Various studies included TAI in the attempt of the finding a precise parameter in the assessment of optimal timing for operative treatment of patients with unilateral varicocele (19,20). Niedzielski et al. evaluated clinical usefulness of TAI as the criteria for the classification of the cryptorchid patients for surgery and as criteria for monitoring of the success of the treatment (9). Our results of the TAI values of the cryptorchid testicles in boys of different age groups showed no significant differences of TAI values among the age groups studied. The TAI values ranged between 47.3%–54.2%. The lower TAI values are marked at the youngest (0-3 years) and the oldest age group (>10 years). These results are in accordance with the results of Niedzielski, et al. (9). However, we should accent that the TAI values (47.3%) in age group of 0.5-3 years were higher compared with the values of TAI (35.4%) in the researches of Niedzielski in the same age group (9). This difference can be explained with the fact that mentioned researchers treated cryptorchid patients with the hormonal therapy (human chorionic gonadotrophin) before the determination of the TAI, with a consequent increase in the size of the treated testicles. Since there is not any data in the literature about determination of the TAI values within hormonally untreated patients, our research is the first one that analyzed the volume of the cryptorchid testicles and the TAI values of the cryptorchid testicles that were not hormonally treated preoperatively.

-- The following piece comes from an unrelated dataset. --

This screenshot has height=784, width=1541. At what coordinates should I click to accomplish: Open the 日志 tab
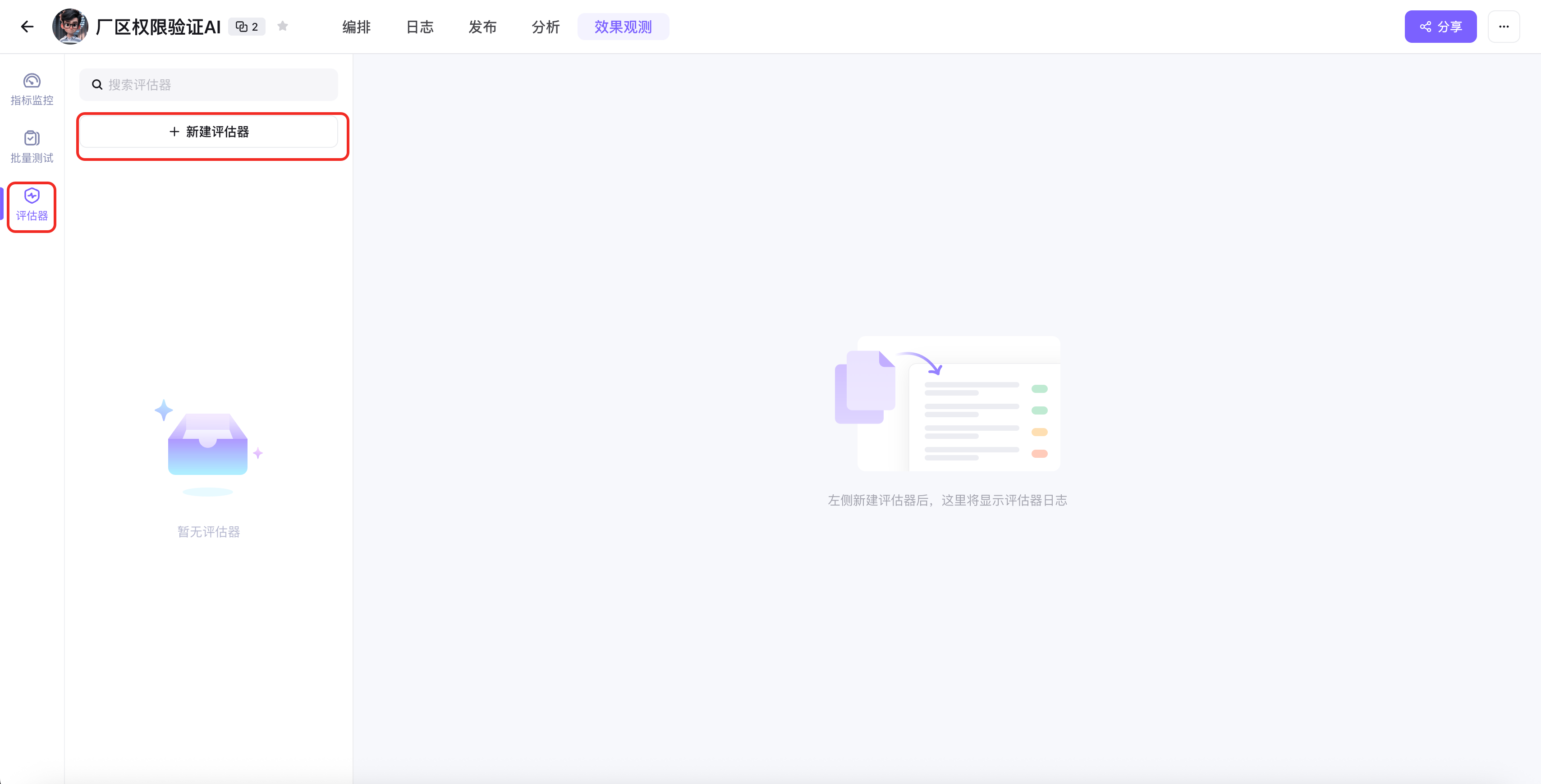click(x=419, y=27)
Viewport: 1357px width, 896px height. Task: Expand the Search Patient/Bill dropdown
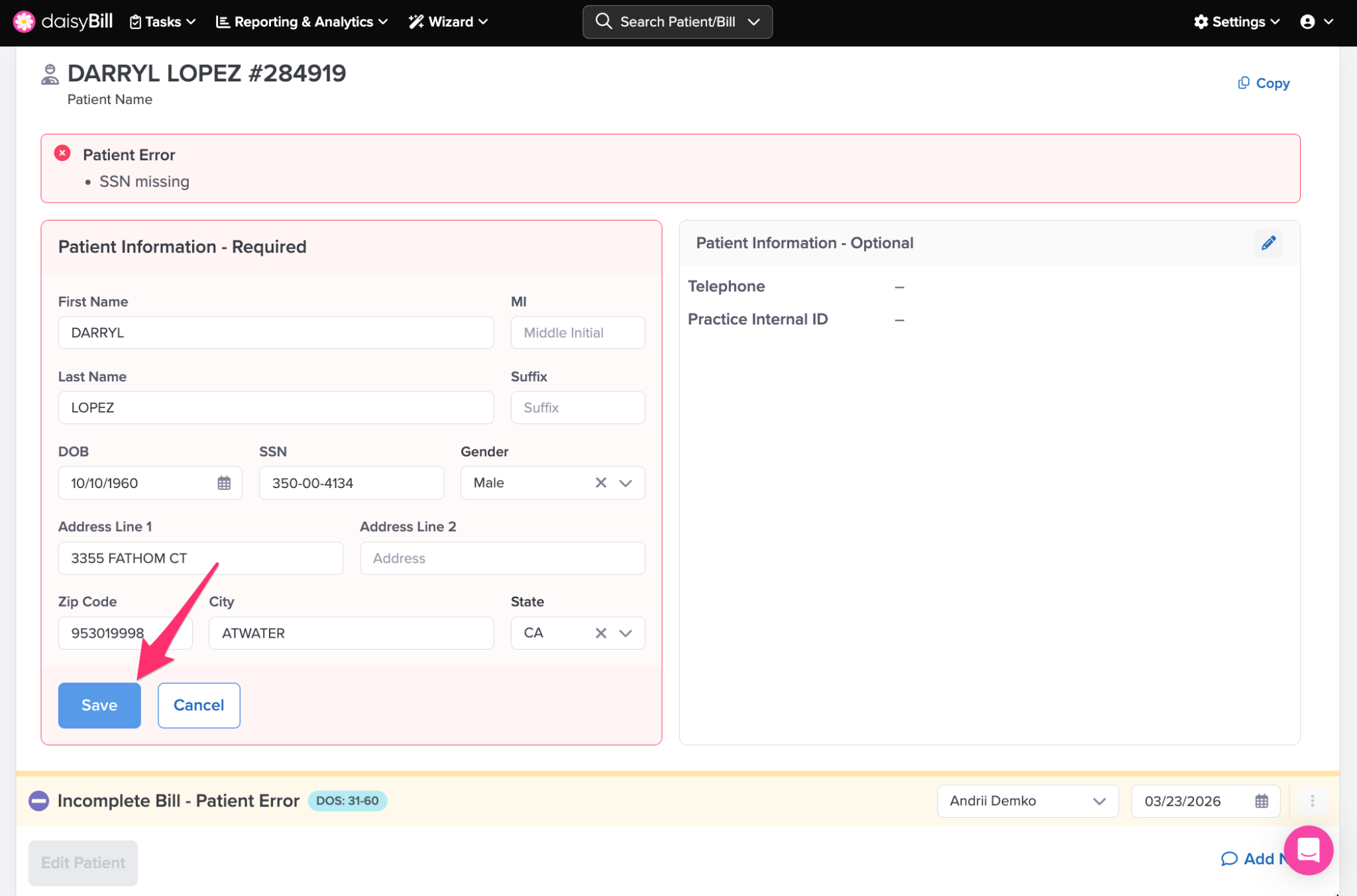pos(753,22)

Numerous studies have determined the effect of the localization of cryptorchid testicles to its volume and function. Hack, et al. studied the relation between the incidence of the cryptorchid testicles and the number of conducted orchidopexy and the influence of the testicular localization to its volume (21). In this (21), as well as in the other studies (17), obtained results showed that more proximal forms of cryptorchid testicles have lesser volume, probably due to higher temperature of the milieu. Our research showed that there is obvious influence of the primary localization of the cryptorchid testicles to the TV and TAI. We found a significant correlation of the TAI values with the localization of the cryptorchid testicles and determined significantly higher values of the TAI values of testicles located in the middle third of the inguinal channel, as well as within the testicles located in the proximal third of the inguinal channel, comparing to the testicles located in the distal third of the inguinal channel and those in pre-scrotal position. Since there are no results in the literature about the influence of localization of cryptorchid testicles in the index value, were not able to compare our results with those from other authors.

6. CONCLUSION

The results of our study showed that TV of cryptorchid testicles was reduced in all age subgroups after the sixth months of age. The duration of untreated cryptorchidism was associated with reduction in their volume and consequently reduced testicular atrophy index. There was a correlation between the location of cryptorchid testicles and values of TAI. From the viewpoint of cryptorchid TV and TAI, cryptorchid children should underwent surgery as early as possible.